• OBJECTIVE: Recast these lines as a Markdown table with the columns Row and Line, numbering each line and leaving out blank lines.

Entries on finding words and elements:

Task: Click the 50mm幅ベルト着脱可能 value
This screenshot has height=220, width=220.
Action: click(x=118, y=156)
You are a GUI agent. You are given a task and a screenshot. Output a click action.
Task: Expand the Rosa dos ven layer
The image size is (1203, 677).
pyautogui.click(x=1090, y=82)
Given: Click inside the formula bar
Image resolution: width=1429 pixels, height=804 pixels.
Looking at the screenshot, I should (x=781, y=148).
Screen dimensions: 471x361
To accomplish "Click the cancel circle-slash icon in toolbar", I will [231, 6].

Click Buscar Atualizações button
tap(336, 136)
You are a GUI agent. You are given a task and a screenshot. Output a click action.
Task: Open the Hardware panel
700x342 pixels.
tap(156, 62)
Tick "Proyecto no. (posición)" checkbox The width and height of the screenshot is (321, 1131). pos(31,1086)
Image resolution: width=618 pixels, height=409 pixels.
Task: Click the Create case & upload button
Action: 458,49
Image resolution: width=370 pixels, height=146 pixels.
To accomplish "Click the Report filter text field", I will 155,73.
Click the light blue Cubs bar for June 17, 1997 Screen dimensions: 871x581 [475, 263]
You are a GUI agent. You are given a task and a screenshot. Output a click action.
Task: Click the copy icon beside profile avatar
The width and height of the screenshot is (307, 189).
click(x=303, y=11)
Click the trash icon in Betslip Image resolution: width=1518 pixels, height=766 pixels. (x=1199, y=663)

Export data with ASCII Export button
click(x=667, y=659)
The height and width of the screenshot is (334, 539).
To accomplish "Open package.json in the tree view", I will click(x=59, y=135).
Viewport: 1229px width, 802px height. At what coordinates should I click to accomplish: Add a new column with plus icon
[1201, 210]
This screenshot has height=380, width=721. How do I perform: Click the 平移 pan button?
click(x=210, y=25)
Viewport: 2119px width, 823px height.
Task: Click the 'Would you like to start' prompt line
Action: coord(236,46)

• REPLY TO THE EXERCISE:
| Row | Line |
|---|---|
| 1 | Task: Click the 50mm幅ベルト着脱可能 value |
| 2 | This screenshot has height=220, width=220. |
| 3 | Action: click(x=118, y=156) |
| 4 | You are a GUI agent. You are given a task and a screenshot. Output a click action. |
| 5 | Task: Expand the Rosa dos ven layer |
| 6 | The image size is (1203, 677). |
| 7 | pyautogui.click(x=1090, y=82) |
| 8 | Given: Click inside the formula bar |
| 9 | Image resolution: width=1429 pixels, height=804 pixels. |
| 10 | Looking at the screenshot, I should (x=781, y=148). |
| 11 | Screen dimensions: 471x361 |
| 12 | To accomplish "Click the cancel circle-slash icon in toolbar", I will [231, 6]. |
| 13 | Click Buscar Atualizações button |
| 14 | tap(336, 136) |
| 15 | You are a GUI agent. You are given a task and a screenshot. Output a click action. |
| 16 | Task: Open the Hardware panel |
| 17 | 700x342 pixels. |
| 18 | tap(156, 62) |
| 19 | Tick "Proyecto no. (posición)" checkbox The width and height of the screenshot is (321, 1131). pos(31,1086) |
| 20 | Image resolution: width=618 pixels, height=409 pixels. |
| 21 | Task: Click the Create case & upload button |
| 22 | Action: 458,49 |
| 23 | Image resolution: width=370 pixels, height=146 pixels. |
| 24 | To accomplish "Click the Report filter text field", I will 155,73. |
| 25 | Click the light blue Cubs bar for June 17, 1997 Screen dimensions: 871x581 [475, 263] |
| 26 | You are a GUI agent. You are given a task and a screenshot. Output a click action. |
| 27 | Task: Click the copy icon beside profile avatar |
| 28 | The width and height of the screenshot is (307, 189). |
| 29 | click(x=303, y=11) |
| 30 | Click the trash icon in Betslip Image resolution: width=1518 pixels, height=766 pixels. (x=1199, y=663) |
| 31 | Export data with ASCII Export button |
| 32 | click(x=667, y=659) |
| 33 | The height and width of the screenshot is (334, 539). |
| 34 | To accomplish "Open package.json in the tree view", I will click(x=59, y=135). |
| 35 | Viewport: 1229px width, 802px height. At what coordinates should I click to accomplish: Add a new column with plus icon |
| 36 | [1201, 210] |
| 37 | This screenshot has height=380, width=721. How do I perform: Click the 平移 pan button? |
| 38 | click(x=210, y=25) |
| 39 | Viewport: 2119px width, 823px height. |
| 40 | Task: Click the 'Would you like to start' prompt line |
| 41 | Action: coord(236,46) |